## Exercise aim
Gather each line of the records below that contains the word "tool", copying those lines in the order they appear.

(Entries for locating text and elements)
((

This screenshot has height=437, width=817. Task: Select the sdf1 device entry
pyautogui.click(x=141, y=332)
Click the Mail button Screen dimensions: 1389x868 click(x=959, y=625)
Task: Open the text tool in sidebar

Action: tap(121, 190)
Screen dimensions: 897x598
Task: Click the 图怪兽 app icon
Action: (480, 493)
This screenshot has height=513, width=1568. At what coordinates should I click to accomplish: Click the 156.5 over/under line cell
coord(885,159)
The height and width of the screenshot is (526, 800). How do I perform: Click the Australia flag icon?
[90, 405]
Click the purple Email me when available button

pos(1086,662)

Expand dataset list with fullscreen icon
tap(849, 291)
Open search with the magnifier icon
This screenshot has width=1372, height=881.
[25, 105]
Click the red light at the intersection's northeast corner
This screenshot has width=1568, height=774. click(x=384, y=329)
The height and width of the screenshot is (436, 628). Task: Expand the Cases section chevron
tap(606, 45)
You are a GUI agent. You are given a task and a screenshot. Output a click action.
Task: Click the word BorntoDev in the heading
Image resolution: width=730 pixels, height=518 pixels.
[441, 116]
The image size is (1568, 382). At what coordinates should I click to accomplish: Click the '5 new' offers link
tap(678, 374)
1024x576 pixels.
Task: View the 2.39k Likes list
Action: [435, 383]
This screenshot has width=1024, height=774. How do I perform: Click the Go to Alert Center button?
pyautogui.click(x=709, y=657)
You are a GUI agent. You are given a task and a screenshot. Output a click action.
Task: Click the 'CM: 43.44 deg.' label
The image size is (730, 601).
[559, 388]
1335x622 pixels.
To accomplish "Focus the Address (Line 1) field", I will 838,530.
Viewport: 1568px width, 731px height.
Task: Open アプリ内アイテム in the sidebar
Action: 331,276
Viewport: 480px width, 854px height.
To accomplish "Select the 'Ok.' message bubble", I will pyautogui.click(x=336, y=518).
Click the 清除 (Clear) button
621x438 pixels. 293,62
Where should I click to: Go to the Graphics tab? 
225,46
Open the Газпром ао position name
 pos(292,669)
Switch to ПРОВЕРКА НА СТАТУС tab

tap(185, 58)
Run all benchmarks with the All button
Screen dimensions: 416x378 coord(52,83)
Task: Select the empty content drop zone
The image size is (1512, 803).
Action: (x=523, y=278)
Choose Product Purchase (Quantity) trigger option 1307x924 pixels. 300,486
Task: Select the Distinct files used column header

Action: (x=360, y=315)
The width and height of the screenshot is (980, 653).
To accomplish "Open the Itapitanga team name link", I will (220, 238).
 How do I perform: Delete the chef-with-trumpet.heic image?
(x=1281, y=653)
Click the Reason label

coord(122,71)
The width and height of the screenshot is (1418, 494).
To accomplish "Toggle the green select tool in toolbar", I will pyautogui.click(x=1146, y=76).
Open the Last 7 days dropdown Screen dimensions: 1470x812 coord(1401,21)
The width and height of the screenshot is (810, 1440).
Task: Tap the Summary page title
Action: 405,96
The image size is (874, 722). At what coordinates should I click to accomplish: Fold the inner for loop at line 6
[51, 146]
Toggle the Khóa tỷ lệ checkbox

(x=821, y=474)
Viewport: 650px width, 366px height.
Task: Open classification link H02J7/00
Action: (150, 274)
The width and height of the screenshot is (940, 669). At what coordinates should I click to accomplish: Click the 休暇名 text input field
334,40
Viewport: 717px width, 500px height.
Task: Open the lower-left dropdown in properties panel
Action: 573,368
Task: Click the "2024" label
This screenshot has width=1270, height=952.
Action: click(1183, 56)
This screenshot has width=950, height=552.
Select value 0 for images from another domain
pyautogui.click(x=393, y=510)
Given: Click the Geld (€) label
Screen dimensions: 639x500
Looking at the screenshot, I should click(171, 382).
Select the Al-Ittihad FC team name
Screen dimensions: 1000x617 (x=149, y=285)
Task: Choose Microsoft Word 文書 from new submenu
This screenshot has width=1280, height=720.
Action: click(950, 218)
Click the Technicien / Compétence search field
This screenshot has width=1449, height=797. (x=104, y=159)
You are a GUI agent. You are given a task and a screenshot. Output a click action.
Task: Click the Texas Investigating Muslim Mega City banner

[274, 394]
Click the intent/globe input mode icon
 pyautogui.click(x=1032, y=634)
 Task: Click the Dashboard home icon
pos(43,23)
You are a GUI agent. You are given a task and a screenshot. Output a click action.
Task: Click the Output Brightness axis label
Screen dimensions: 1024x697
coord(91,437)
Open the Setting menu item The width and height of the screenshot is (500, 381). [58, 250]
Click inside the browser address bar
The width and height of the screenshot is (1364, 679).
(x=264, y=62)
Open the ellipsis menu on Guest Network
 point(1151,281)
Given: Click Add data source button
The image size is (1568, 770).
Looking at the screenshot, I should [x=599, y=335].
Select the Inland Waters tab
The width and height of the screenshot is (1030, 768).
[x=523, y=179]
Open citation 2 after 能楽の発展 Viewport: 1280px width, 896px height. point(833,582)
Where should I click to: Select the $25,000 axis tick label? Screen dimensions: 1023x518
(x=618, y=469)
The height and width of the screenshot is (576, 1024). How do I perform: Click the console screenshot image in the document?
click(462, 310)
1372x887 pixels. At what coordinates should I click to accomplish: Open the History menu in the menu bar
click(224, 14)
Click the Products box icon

))

## The result
Task: Open the text tool in sidebar
To accomplish "Toggle the green select tool in toolbar", I will pyautogui.click(x=1146, y=76).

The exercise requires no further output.